Doença manifesta-se em toda a família
Aqueles que enfrentam ou enfrentaram o cancro directa ou indirectamente compreendem verdadeiramente o significado da frase: quando uma criança tem cancro os pais têm cancro. Aos 45 anos Rita Merenda olha para trás e percebe-a também. “Sei que fui uma lutadora mas os meus pais foram excepcionais. Tenho um respeito tremendo por eles e pelos pais que passam por isso. São eles os verdadeiros heróis”, afirma a sobrevivente e voluntária na pediatria do IPO de Lisboa, defendendo que o acompanhamento psicológico deve abranger familiares de doentes e os sobreviventes de cancro.

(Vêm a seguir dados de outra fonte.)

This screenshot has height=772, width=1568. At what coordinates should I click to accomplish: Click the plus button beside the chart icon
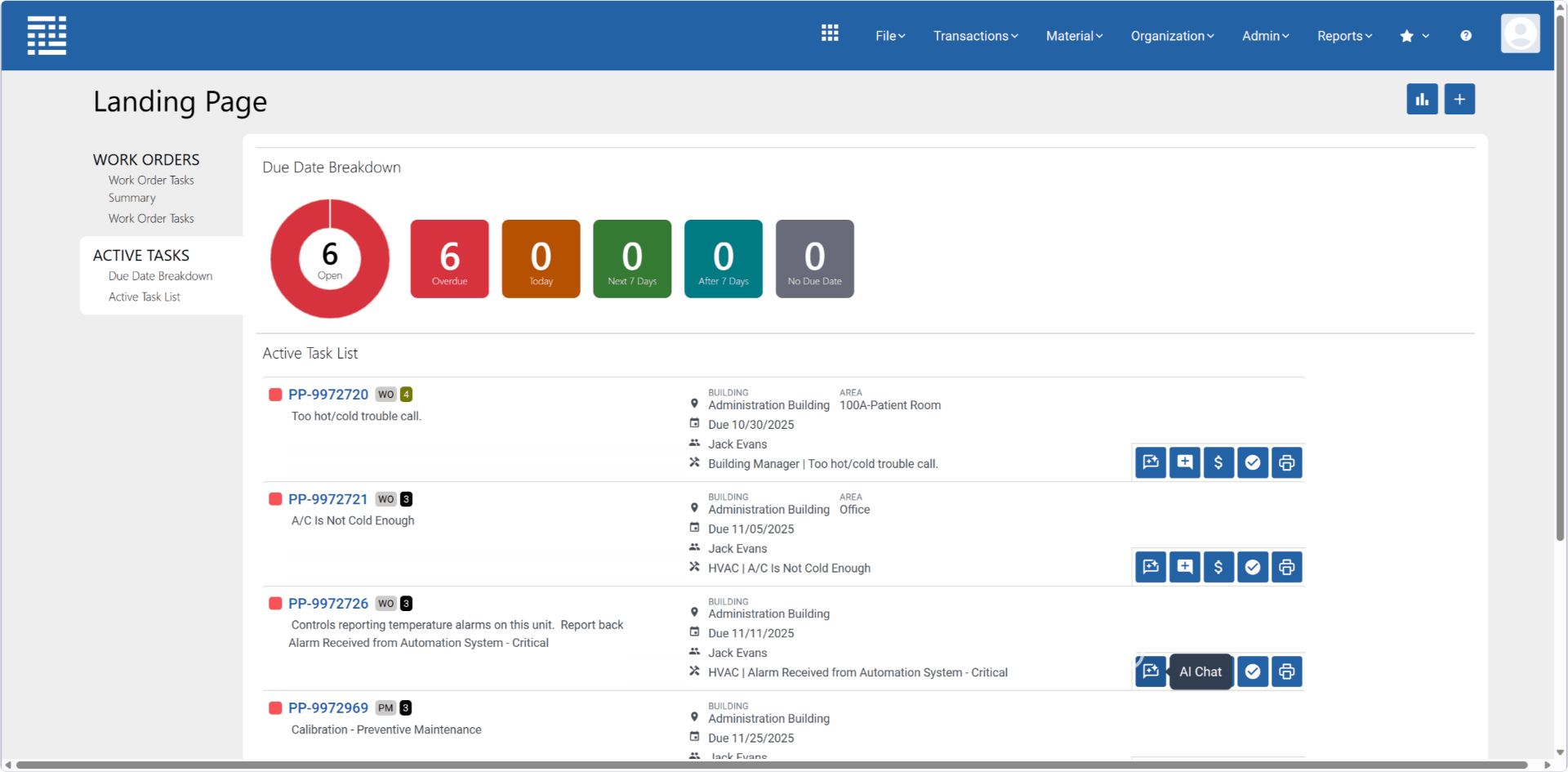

Dos tempos em que era ela a estar ali, numa daquelas camas onde nenhuma criança deveria ter de se deitar, não se esquece das vezes em que “tentava ser forte” para que a sua mãe não se fosse abaixo. Mais de 30 anos passados esta memória é a base de uma das mensagens que tenta, hoje, transmitir aos pais: “Se os miúdos os vêem tristes vai ser mais difícil para eles. Por mais difícil que seja ponham um sorriso”, diz em jeito de conselho como se estivesse a dirigir-se aos pais. Depois, acrescenta a voluntária que também é mãe, “ter esperança, acreditar que a sobrevivência é possível é o mais importante”.